Durante os próximos dias colocamos limites no tempo de conversa, pelo menos durante a semana, mas não limitávamos os assuntos.
Só após uma semana ele me revelou ter acabado de sair de um relacionamento de dois anos, a garota que havia terminado. Não havia tempo para o casal. Ambos estudavam na mesma faculdade. Faziam cursos diferentes, mal se falavam.
No momento que me contou do término do relacionamento, notei estar abalada. Algo me deixou triste, não entendia o que. Ele tinha acabado o relacionamento, aceitando um pedido dela. Notei que foi uma frase que me abalou, ”Não havia tempo para o casal”.
Naquele dia notei estar apaixonada por um ser virtual, um cara que não passava de letras. E questionei os sentimentos dele, ele disse sentir o mesmo, mas não sabia se era carência pelo termino do namoro, ou estava realmente apaixonado. Trocamos números de telefone, várias fotos, e eu ligava para ele sempre que podia. Éramos um belo casal.

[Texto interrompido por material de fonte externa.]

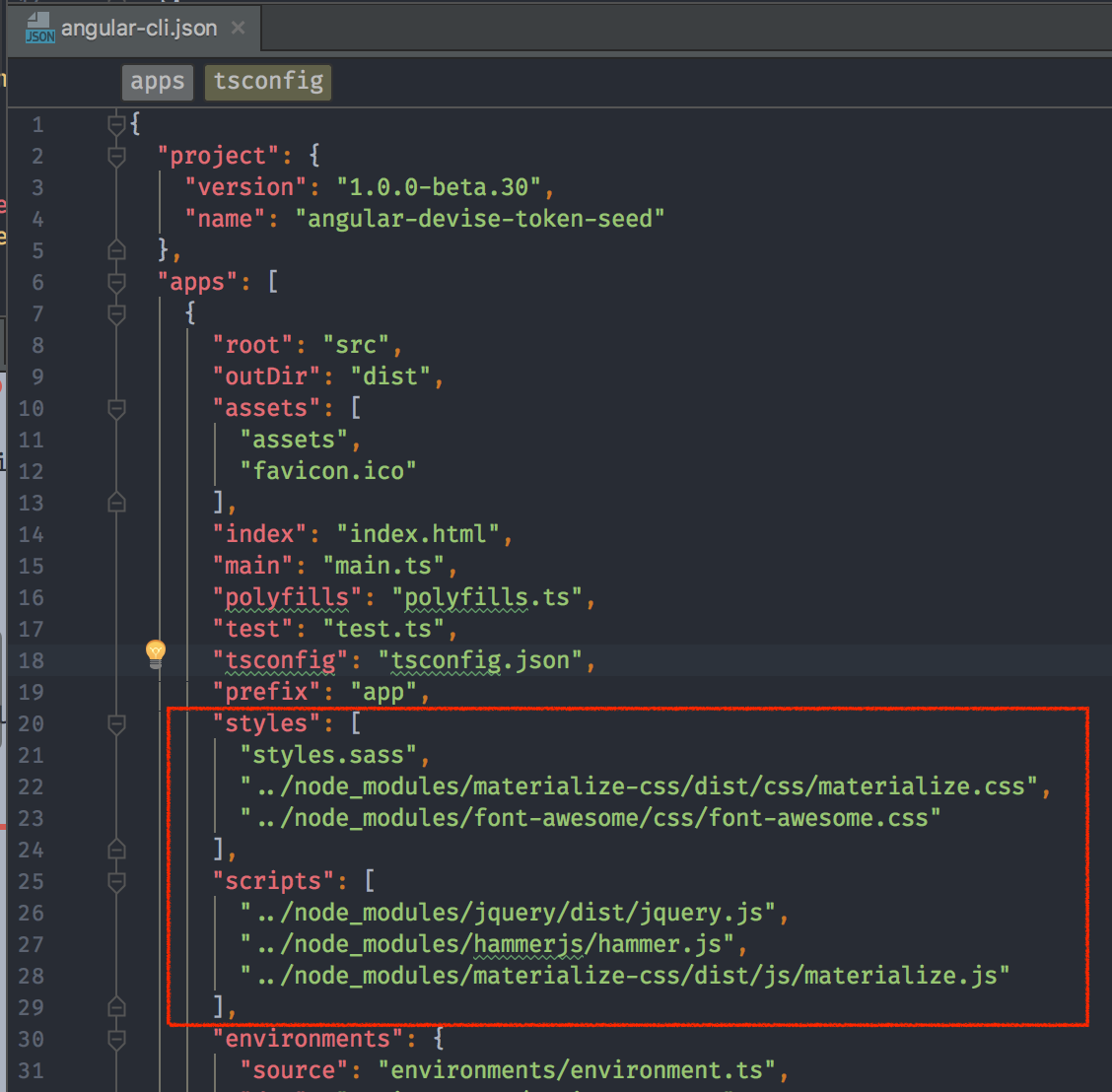Collapse the "scripts" array fold marker on line 25
This screenshot has height=1092, width=1112.
(x=115, y=881)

Algumas vezes ele também me telefonou, dizendo estar no intervalo da faculdade, sempre falava rápido e desligava. Sua voz era realmente como eu imaginará. E eu cada dia mais dependente daquilo tudo.
Em uma tarde de domingo, estava online, porém ele não. A tarde não passava, eu estava cabisbaixa, resolvi ligar para ele. Não era sempre que ele podia me atender, não custava tentar.
Chamou algumas vezes, o silêncio me mostrou que alguém atenderá.
-Alô, Tomás é você?- Falei antes mesmo de ter um sinal no outro lado da linha.
-Desculpe, o Tomás está no banho. Mas quer deixar recado?- Uma voz feminina perfeita respondeu.
-Você deve ser a Sarah? Irmã caçula dele. Prazer, eu ligo mais tarde. – Questionei, lembrando da garota que vi em algumas fotos do Orkut do Tomás, uma garota linda, um tanto parecida com ele.
 -Desculpe garota, você deve ter ligado para o número errado. Meu nome é Camila, sou a namorada dele. O Tomás no qual me refiro, é filho único, não tem irmã alguma. – Aquelas palavras doeram como uma navalha introduzida lentamente em meu peito. Ele havia mentido para mim, ele era uma mentira.
- Desculpe, me chamo Bianca. E acho que realmente liguei para o número errado.
Depois daquele telefonema, nunca mais falei com ele, sinto falta de sua voz.  A garota das fotos realmente se chama Camila, sua atual esposa. Meses depois o perfil do Tomás se tornou compartilhado pelo casal no Orkut, e lá vejo como ele está, vi que ele será pai estou feliz por ele.
Resolvi escrever minha história depois de ler um livro do Paulo Coelho,  As valkirias. Já no início do livro achei um poema, que me fez relembrar tudo. Este é o poema:
A gente sempre destrói aquilo que ama
em campo aberto, ou em uma emboscada;
alguns com a leveza de um carinho
outros com a dureza da palavra;
os covardes destroem com um beijo,
os valentes, destroem com a espada.

Oscar Wilde, Balada do cárcere de reading.